TASK GOAL> Each word in the data below should be copied exactly; the images should not.

#### GIVEN DATA

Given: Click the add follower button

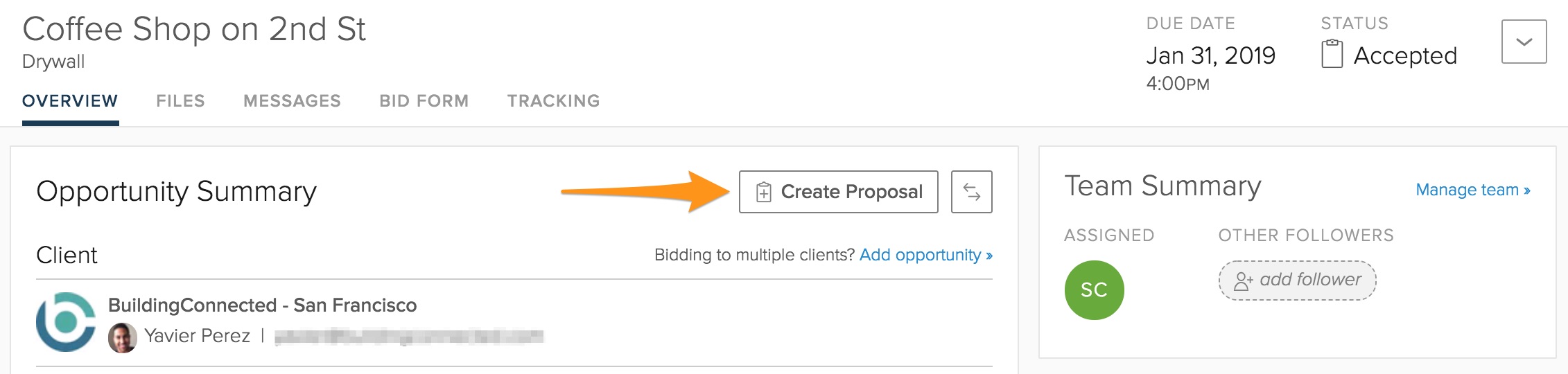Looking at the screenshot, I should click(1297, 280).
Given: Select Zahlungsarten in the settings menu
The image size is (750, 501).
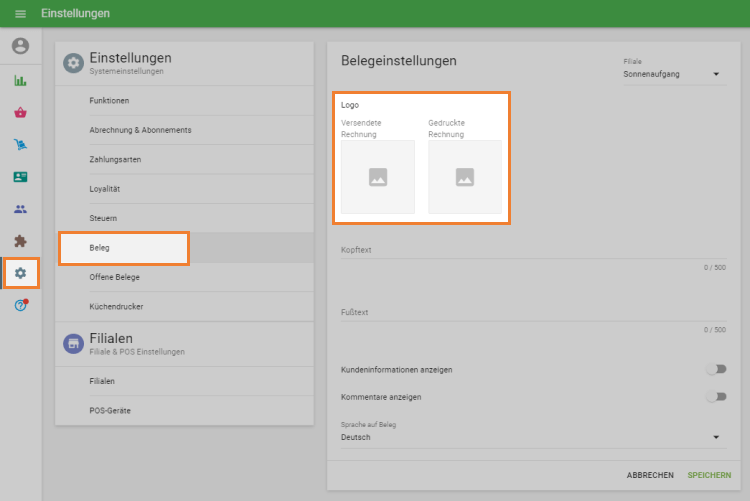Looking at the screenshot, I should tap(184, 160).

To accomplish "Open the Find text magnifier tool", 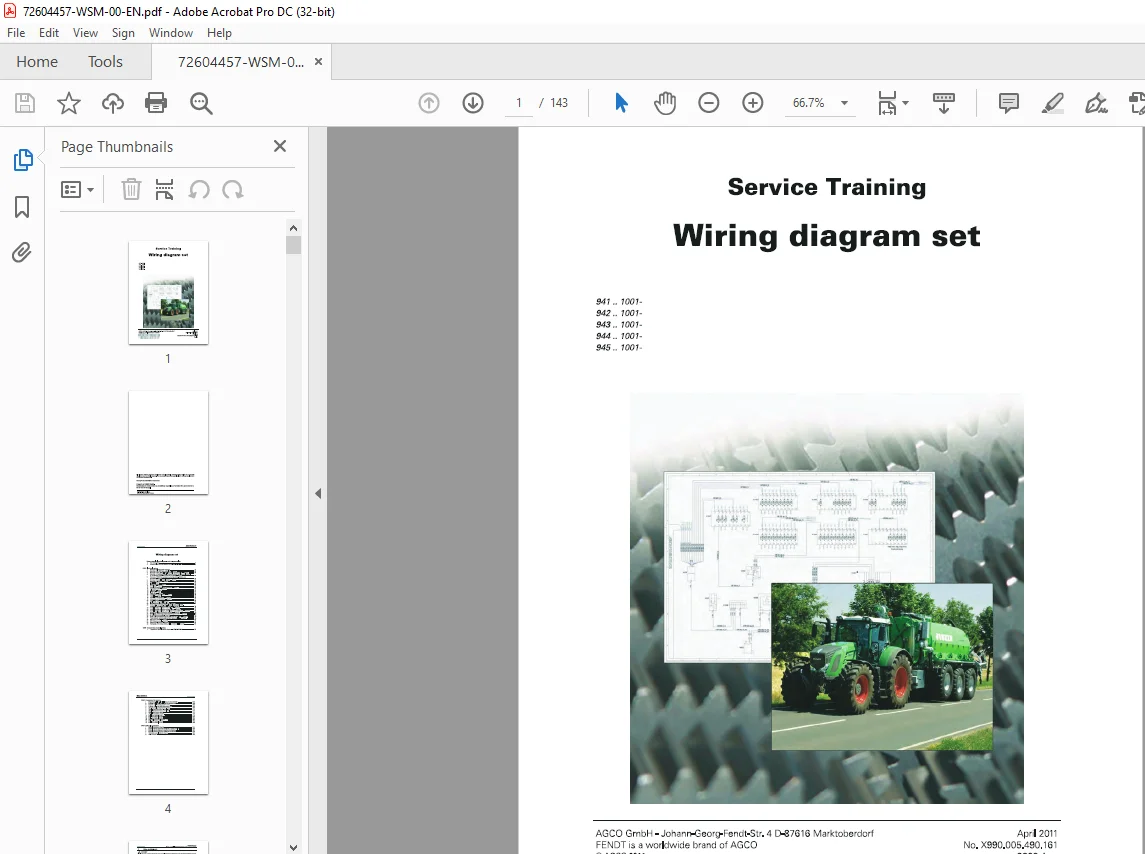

########

FINISHED TASK>
Given: Click the add follower button

Looking at the screenshot, I should click(1297, 280).
Given: Select Zahlungsarten in the settings menu
The image size is (750, 501).
Looking at the screenshot, I should tap(184, 160).

To accomplish "Open the Find text magnifier tool", 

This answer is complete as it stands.